I am trying to train a huge number of agents in the Battle environment in a decentralized manner. The experiments are extremely slow … from what I read in the docs:

  • If the environment is slow and cannot be replicated (e.g., since it requires interaction with physical systems), then you should use a sample-efficient off-policy algorithm such as DQN or SAC. These algorithms default to num_workers: 0 for single-process operation. Make sure to set num_gpus: 1 if you want to use a GPU. Consider also batch RL training with the offline data API.
  • If the environment is fast and the model is small (most models for RL are), use time-efficient algorithms such as PPO, IMPALA, or APEX. These can be scaled by increasing num_workers to add rollout workers.
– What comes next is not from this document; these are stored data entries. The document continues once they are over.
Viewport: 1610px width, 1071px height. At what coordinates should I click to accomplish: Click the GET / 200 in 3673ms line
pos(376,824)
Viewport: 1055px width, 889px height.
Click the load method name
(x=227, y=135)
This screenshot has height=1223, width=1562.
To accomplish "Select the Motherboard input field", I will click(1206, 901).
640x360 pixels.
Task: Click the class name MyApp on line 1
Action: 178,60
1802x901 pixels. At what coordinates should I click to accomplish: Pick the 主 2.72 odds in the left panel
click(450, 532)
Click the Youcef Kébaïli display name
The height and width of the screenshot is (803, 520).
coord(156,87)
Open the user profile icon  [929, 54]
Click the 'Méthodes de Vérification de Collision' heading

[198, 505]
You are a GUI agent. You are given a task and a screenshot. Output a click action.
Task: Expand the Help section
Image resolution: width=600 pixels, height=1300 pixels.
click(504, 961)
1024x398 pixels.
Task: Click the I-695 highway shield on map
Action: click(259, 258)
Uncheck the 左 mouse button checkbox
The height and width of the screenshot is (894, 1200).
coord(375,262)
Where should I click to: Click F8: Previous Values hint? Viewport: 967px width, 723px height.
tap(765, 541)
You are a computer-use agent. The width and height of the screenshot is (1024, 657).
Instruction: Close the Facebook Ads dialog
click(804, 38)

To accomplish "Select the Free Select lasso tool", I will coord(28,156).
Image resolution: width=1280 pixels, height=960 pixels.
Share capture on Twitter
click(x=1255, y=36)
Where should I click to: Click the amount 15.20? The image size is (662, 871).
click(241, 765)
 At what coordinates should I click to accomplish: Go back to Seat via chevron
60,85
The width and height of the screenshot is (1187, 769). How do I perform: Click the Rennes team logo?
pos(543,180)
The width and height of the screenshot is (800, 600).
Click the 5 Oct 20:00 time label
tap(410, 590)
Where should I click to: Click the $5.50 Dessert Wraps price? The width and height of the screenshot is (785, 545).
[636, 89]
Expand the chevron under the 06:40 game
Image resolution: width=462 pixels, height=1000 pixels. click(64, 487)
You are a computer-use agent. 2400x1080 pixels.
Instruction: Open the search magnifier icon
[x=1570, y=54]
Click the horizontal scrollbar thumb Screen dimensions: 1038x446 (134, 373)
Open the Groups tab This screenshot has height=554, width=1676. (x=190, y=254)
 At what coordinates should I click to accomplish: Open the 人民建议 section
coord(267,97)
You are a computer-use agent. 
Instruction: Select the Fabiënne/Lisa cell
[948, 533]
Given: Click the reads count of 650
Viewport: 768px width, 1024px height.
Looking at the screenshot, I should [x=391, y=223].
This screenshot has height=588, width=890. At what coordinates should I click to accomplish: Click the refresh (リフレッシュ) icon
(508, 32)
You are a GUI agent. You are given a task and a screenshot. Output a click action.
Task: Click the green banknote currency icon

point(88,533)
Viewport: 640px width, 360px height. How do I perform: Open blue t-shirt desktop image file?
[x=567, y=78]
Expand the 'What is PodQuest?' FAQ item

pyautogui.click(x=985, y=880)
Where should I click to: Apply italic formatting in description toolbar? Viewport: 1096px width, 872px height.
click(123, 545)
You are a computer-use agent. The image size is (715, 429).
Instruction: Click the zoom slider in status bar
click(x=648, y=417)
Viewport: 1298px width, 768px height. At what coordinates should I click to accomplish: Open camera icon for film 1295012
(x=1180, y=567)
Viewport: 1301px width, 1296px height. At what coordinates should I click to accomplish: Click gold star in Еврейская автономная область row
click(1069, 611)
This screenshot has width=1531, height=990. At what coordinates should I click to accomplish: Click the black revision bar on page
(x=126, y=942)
It may also make sense to enable vectorization for inference. Make sure to set num_gpus: 1 if you want to use a GPU. If the learner becomes a bottleneck, multiple GPUs can be used for learning by setting num_gpus > 1 .

I am not sure which one of these categories my experiments fall into … There are 120 agents in the environment and increasing the number of rollout workers makes the matter worse since a huge amount of memory would be required to hold all the policies and offloading to storage would be required … (RLLib automatically does that by creating 120*num_workers policy files in the location specified by policy_map_cache) … On the other hand, setting num_worker to 0 and using DQN does not help either, experiments often get stuck.

I am wondering if there are any ways to optimize the runs (the amount of memory needed) … I have also played around with “num_sgd_iter”, “rollout_fragment_length”, “train_batch_size”, “sgd_minibatch_size” but I’m not sure if they had any effect. Using the parallelized version of the environment did not help either … With AEC version 2 iteration took around 30 minutes for 120 agents with 180GB memory.

Hey @A_M , thanks for the post. What you describe is a setup that we ourselves are currently exploring and trying to scale better with RLlib. We are working on releasing an AlphaStar-like algorithm that can handle 10-100 learning policies in a parallelized fashion on multiple (multi-) GPU machines. We expect to have this in master sometime next week to mid Feb.

Some questions for you:

  • All these 120 policies are actually learning? Or some of them are “frozen” (not in the “config.multiagent.policies_to_train” list)?
  • Did you take a look at the ray/rllib/examples/ example script?
  • You could make sure to only use certain policies on certain worker indices to avoid your PolicyMaps to perform too many disk read/writes. E.g. on worker with self.worker_index==1, you only ever play the first 10 policies in your list, etc… This way, if you had enough workers, you would still get a uniform distribution of policies in your trajectories.

Note: W/o the above mentioned AlphaStar, you won’t be able to perform parallel learning updates, so the learning step will remain slow (b/c sequential) for you right now. AlphaStar should solve that problem, though. Stay tuned :slight_smile: